Ao fazer esse tipo de revolução, quase copernicana, tendo em vista a literatura da época, coloca o negro como primazia. Mas, ao mesmo tempo, mostra a contradição fundamental entre a casa-grande e a senzala. Euclides da Cunha já havia feito algo semelhante, com o sertanejo, que era “antes de tudo um forte”. Mas o sertanejo não é um negro; o sertanejo é o branco queimado, às vezes mestiço de índio, até cafuzo, mas não um negro. Gilberto Freyre coloca o negro, junto com o português, como parte fundamental da plasticidade da cultura que aqui se foi constituindo. E não o faz, apenas — eu volto ao tema daqui a pouco —, de forma, digamos, retórica. Quer dizer, ao mesmo tempo em que enaltece a casa-grande, não deixa de mostrar que a casa-grande é inseparável da senzala. E mostra, o que era sabido — porém mostra com maestria sociológica —, que a sociedade patriarcal estava fundada num tipo de exploração econômica que supunha, evidentemente, a grande propriedade, o latifúndio. Mostra, enfim, que a fidalguia da casa-grande coexistia com a massa de escravos.

Evidentemente, a partir daí, na visão do patriciado constituído pela classe senhorial, Gilberto Freyre idealiza muito. Em toda a análise posterior sobre a inexistência do preconceito, de que tudo se assimila em nossa cultura, não resiste à crítica mais objetiva. Eu próprio escrevi um trabalho sobre o negro no Rio Grande do Sul para contrastar com a visão idealizada de Gilberto Freyre, do que era até mesmo a relação com as mucamas, o que era o escravo doméstico, a distinção entre o escravo do eito, da lavoura, e o escravo doméstico, a “bondade” na relação com o escravo doméstico, e a influência da mucama sobre o senhorzinho. Tudo isso é visto de uma perspectiva bastante adulterada, bastante deformada. Mas, dentro dessa deformação, que é inegável a partir de qualquer ângulo mais objetivo de análise sociológica, na verdade Gilberto Freyre pintou um mural. E talvez seja essa a primeira razão pela qual um livro como Casa-grande & senzala permanece vivo: tem a capacidade de sintetizar (característica também da obra dos outros dois autores que estamos considerando). Na hora da síntese muito se esfuma, desvanece. Uma porção de aspectos, especialmente a rugosidade do real, que é sempre desagradável, podem desaparecer na síntese, sempre purificada de eventuais distorções ou imperfeições, à luz da teoria que se quer enaltecer.

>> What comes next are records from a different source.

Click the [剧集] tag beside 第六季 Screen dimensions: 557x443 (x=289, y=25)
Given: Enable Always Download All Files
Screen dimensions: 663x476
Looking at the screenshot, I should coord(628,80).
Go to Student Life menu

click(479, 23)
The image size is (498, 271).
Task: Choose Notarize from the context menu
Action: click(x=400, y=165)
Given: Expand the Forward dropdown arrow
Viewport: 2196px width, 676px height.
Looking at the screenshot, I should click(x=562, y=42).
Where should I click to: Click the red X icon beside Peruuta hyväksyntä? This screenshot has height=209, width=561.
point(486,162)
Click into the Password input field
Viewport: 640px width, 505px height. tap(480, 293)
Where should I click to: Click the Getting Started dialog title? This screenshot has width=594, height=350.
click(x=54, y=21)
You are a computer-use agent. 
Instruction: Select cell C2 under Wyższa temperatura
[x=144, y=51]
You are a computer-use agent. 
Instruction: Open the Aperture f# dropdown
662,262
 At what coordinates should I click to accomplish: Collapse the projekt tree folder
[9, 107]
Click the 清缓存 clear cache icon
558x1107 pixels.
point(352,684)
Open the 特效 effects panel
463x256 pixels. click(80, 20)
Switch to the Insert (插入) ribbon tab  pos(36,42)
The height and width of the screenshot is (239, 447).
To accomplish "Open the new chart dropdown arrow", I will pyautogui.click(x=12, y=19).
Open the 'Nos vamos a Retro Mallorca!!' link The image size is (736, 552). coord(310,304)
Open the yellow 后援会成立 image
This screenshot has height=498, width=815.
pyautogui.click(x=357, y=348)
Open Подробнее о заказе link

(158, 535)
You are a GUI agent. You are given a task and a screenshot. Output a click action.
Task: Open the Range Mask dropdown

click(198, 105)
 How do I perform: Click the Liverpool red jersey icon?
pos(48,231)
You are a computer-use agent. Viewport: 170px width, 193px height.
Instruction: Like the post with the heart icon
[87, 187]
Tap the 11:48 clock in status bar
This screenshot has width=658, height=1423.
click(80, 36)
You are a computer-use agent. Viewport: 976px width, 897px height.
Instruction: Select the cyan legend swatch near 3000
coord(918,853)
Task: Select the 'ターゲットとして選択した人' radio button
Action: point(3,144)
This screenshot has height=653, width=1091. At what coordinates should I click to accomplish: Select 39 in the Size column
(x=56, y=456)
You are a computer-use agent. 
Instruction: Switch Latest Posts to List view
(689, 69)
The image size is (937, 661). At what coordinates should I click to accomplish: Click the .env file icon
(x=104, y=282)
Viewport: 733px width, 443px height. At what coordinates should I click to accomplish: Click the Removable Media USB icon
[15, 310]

Gilberto Freyre faz uma síntese com força intelectual que não é fácil encontrar nas análises sobre outros povos. Sobre os Estados Unidos existe um painel vigoroso feito por um francês, Alexis de Tocqueville. Em A democracia na América, Tocqueville faz isso. As páginas de Weber têm estatura intelectual ainda maior. Mas, no caso de Gilberto Freyre, trata-se de alguém que está refletindo sobre a sua própria história, sua própria realidade. É sempre mais difícil uma síntese crítica (embora, no caso em tela, também laudatória) quando se fala do próprio umbigo.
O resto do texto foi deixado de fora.